- **Goal**: Print the stretch of the Morbark chippers thread that starts with the words containing "I'm always open" and ends with "built like tanks.", copying it word for word.

- **Quoted text**:
• • • •
# Morbark chippers



## blackwaterguide (Jan 5, 2005)

Any of you guys have an idea of what the various chippers cost whith different engine options? I'm looking at the tornado 15 inch and the 2400 tandem axle 2400.


----------



## blackwaterguide (Jan 5, 2005)

I'm always open to other ideas, options, and beliefs.....name your brand and let me know what you think. I am trying to get away from my old chuck and duck.


----------



## treeman82 (Jan 6, 2005)

I think Brett paid $34,000 for his Tornado a couple years back. As far as the 2400 goes, I believe it's $40,000 and up to somewhere around $80,000 if you get all the works (large engine and loader)

As far as brands go, I don't think you will go wrong with Morbark because those machines simply refuse to die... built like tanks.


----------



## blackwaterguide (Jan 6, 2005)

thanks treeman. I have'nt been on the site for awhile-Merry Christmas and a good new year to you guys.


----------



## fpyontek (Jan 14, 2005)

*Get other opnions about Morbark 2400*

Short version: 
I would not buy a Morbark machine again because the company does not stand behind their product.
Long version:
I have an 88 Morbark (290 ?) I bought new, still runs great, but feels like a toy after using my Brush Bandit 200+ for six years. After my Brush Bandit was stolen, (see Large Equipment Forum), I needed to find a new chipper. I thought I should try a Morbark, since my old one lasted so long they must be doing something right. I rented a model 13, aptly named, for one day. Beautiful chips, if they would just come out of the discharge chute. While searching for another chipper I saw that Morbark had developed the Hurricane version of their drum chippers to solve the clogging problem. Great, and they have a model 2400 which will take an 18" to 20" Diameter log, depending on who you listen to. I saw a lot of Morbark 2400s and other drum models. I was about to buy a used 2400 Hurricane, with low hours, seemed like a good price, 22K. Before I bought, I called my friend in CT. who, as I remembered, had bought one.
• • • •
- **Excerpted data**:
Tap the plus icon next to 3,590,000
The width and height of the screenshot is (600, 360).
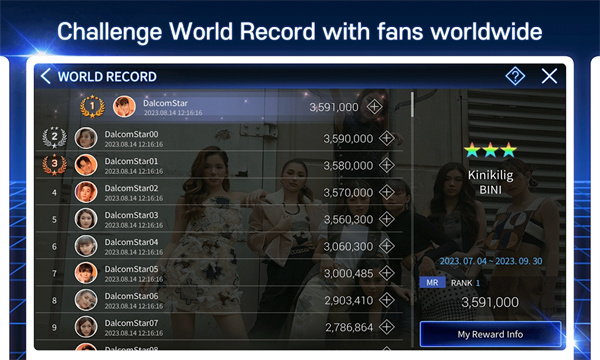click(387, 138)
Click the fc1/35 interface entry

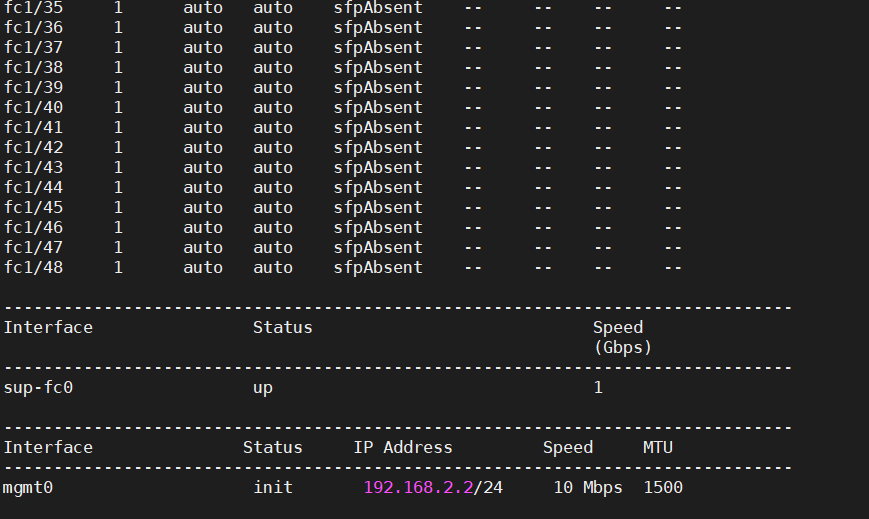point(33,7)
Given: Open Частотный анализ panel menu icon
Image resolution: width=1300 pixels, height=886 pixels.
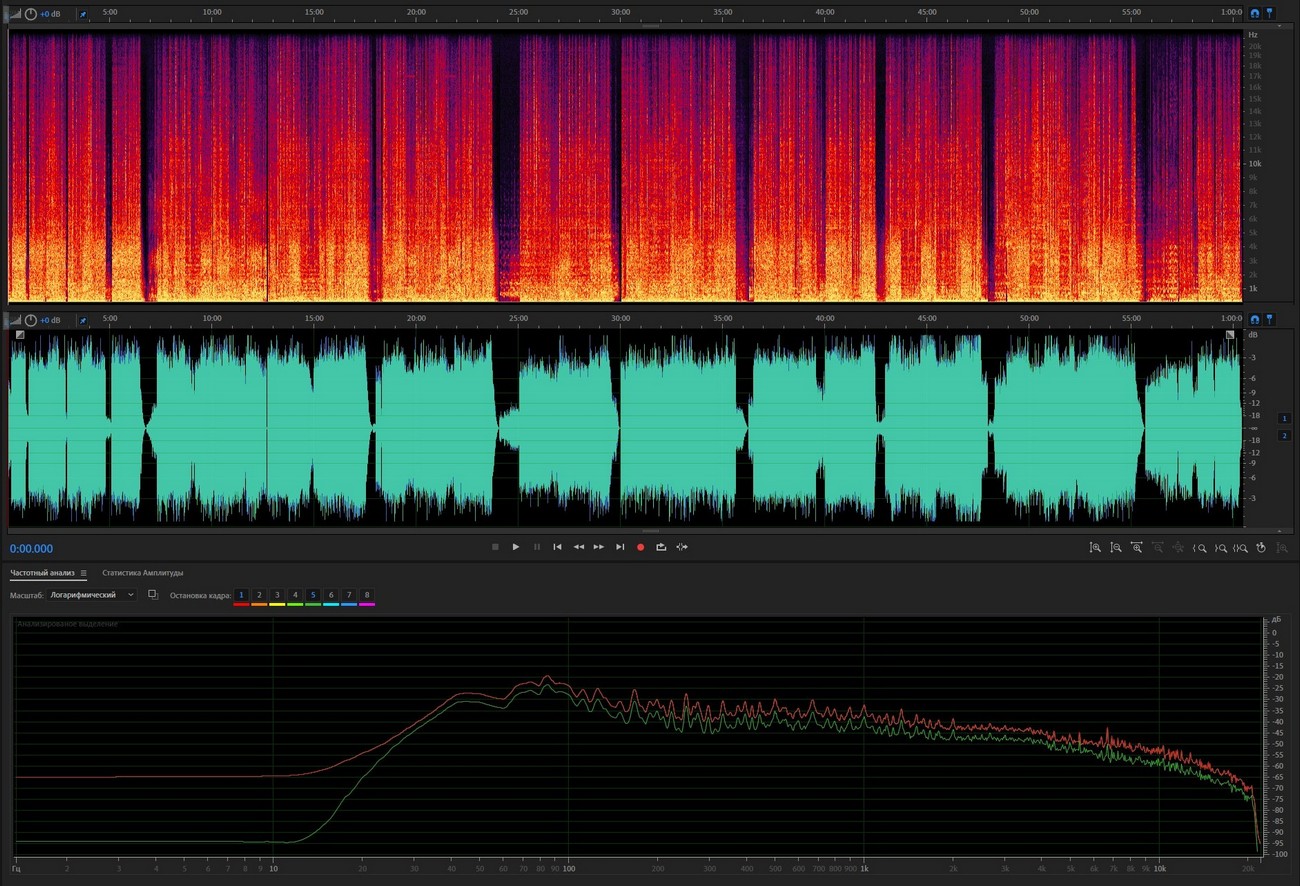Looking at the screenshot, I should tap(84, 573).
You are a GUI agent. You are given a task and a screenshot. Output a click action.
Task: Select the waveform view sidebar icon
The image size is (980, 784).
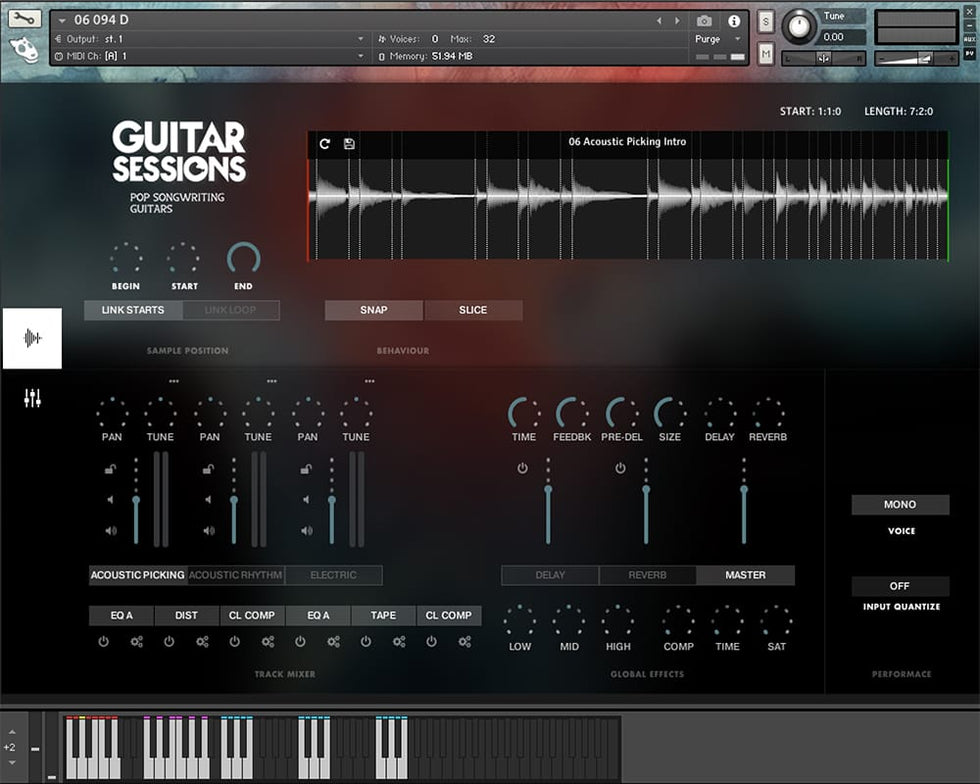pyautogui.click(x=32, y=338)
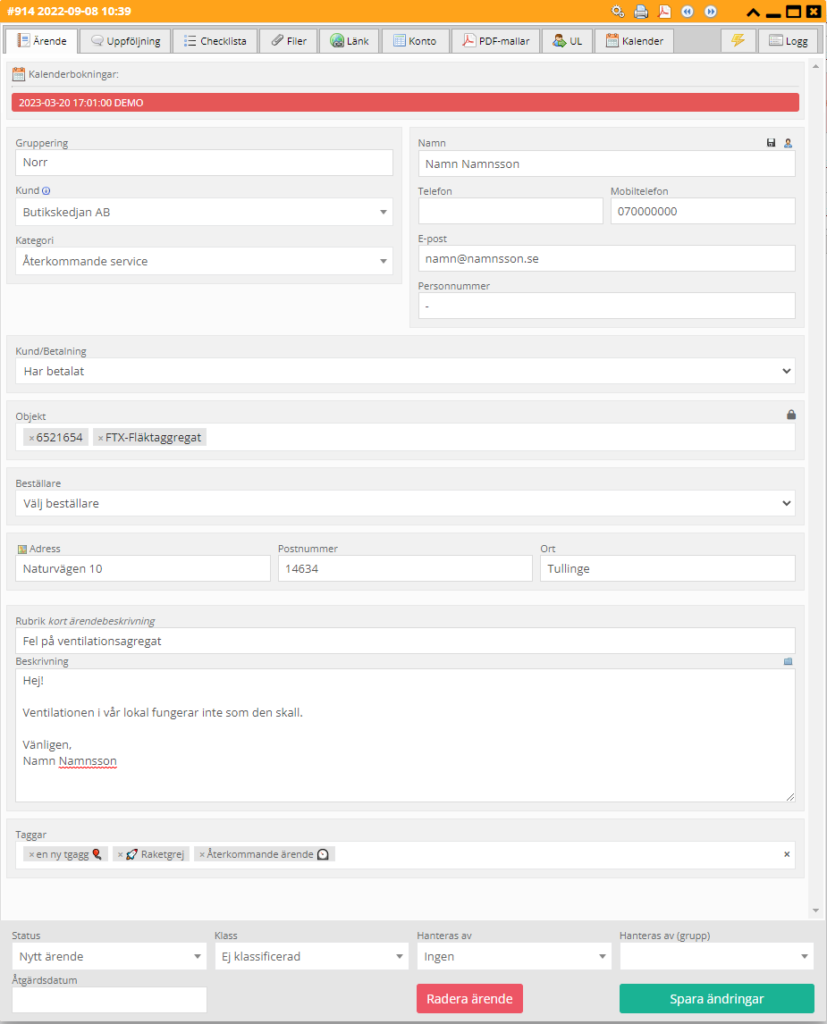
• • • •
- **Solution below**:
I'm always open to other ideas, options, and beliefs.....name your brand and let me know what you think. I am trying to get away from my old chuck and duck.


----------



## treeman82 (Jan 6, 2005)

I think Brett paid $34,000 for his Tornado a couple years back. As far as the 2400 goes, I believe it's $40,000 and up to somewhere around $80,000 if you get all the works (large engine and loader)

As far as brands go, I don't think you will go wrong with Morbark because those machines simply refuse to die... built like tanks.